- Jayson Stark, Senior Writer, ESPN.com
- 0 Shares
It was just two months ago, right here, that we asked a question which, for commissioner Bud Selig, ought to rank right up there with, "What's the meaning of life itself?"
That question: Who is the Face of Baseball in the summer of 2013?
Well, now we know.
The Face of Baseball, according to more than 1,000 fans surveyed by our friends at Turnkey Intelligence last month, is a player his sport would rather vaporize than promote.
And by that, of course, we mean the one, the only Alex "Currently Appealing My 211-Game Suspension" Rodriguez.
Amazingly -- or, then again, maybe not so amazingly -- Alex Rodriguez was the first player named by 22 percent of the 1,028 fans polled by Turnkey when they were asked, with no names and no other info provided: "What MLB player would you define as the 'Face of Baseball' today?"
We'll get into what that means in a moment. But first, you need to know a little more about this survey.
We got such overwhelming response to the Face of Baseball piece in July that we wanted to know more.
We wanted to know not just who is the Face of Baseball right now, but who is most likely to turn into the future Face of Baseball.
We wanted to know whether fans are more likely to watch a game in which their favorite Face of Baseball is playing.
We wanted to know if avid fans feel the same way as casual fans.
We wanted to know whether the American public even believes that baseball needs a Face. Or Faces.
Turnkey, one of America's most prominent sports-polling firms, then worked with us to look into all of these questions, in a survey conducted over three days, from Aug. 20-22. The results were eye-popping. Read on and see if you agree.
The A-Rod factor
How could nearly one in four theoretically normal American sports fans possibly pick A-Rod as the Face of Baseball?
Our theory: Timing was everything. And virtually all of the sports-business authorities we consulted for this piece agreed.
This survey was conducted during a period when A-Rod news was pretty much everywhere, from "SportsCenter" to the "Today" show. You couldn't escape it unless you covered your ears, covered your eyes, canceled your cable subscription, blew up your computer and moved to Borneo.
But it also turned out that the closer you lived to Borneo -- as opposed to a big league ballpark -- the more likely you were to choose A-Rod as The Face. We asked Turnkey's senior vice president, Steve Seiferheld, to break down the data a little more closely. Here's what he found:
• Only 17 percent of fans who lived within 20 miles of a major league stadium picked A-Rod as their Face, compared to 25 percent of those who lived more than 100 miles away.
• But when we split the survey group into self-described "avid" fans versus "casual" fans, we found that casual fans who lived more than 20 miles from a big league stadium were more than twice as likely (30 percent) to choose A-Rod as their Face than avid fans who lived within 20 miles (15 percent).

============================================================

◆ **Set tasks**:
#1 Transcribe the part of the Face of Baseball article starting with "We wanted to know whether fans" and going on through "Face of Baseball?".
#2 List every percentage figure that appears in the article.
The material after this article has nothing to do with it.

◆ **Raw data**:
============================================================

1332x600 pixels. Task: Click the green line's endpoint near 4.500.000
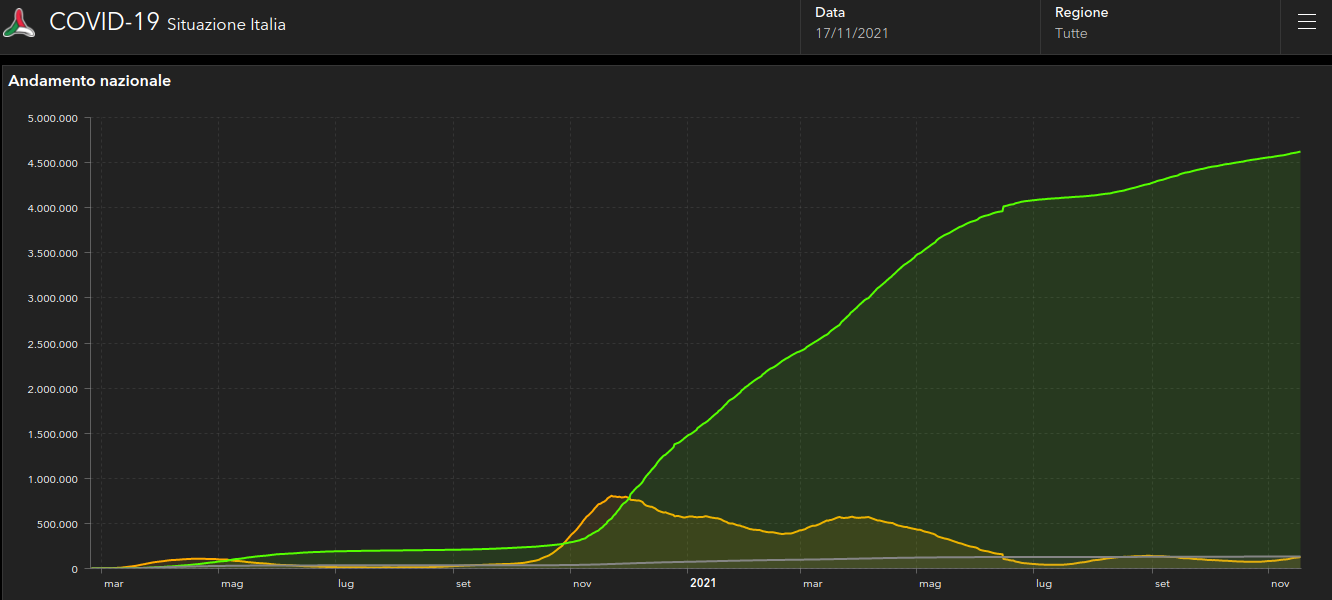(x=1298, y=152)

============================================================

◆ **Responses to the exercise**:
#1
We wanted to know whether fans are more likely to watch a game in which their favorite Face of Baseball is playing.
We wanted to know if avid fans feel the same way as casual fans.
We wanted to know whether the American public even believes that baseball needs a Face. Or Faces.
Turnkey, one of America's most prominent sports-polling firms, then worked with us to look into all of these questions, in a survey conducted over three days, from Aug. 20-22. The results were eye-popping. Read on and see if you agree.
The A-Rod factor
How could nearly one in four theoretically normal American sports fans possibly pick A-Rod as the Face of Baseball?

#2 22 percent, 17 percent, 25 percent, 30 percent, 15 percent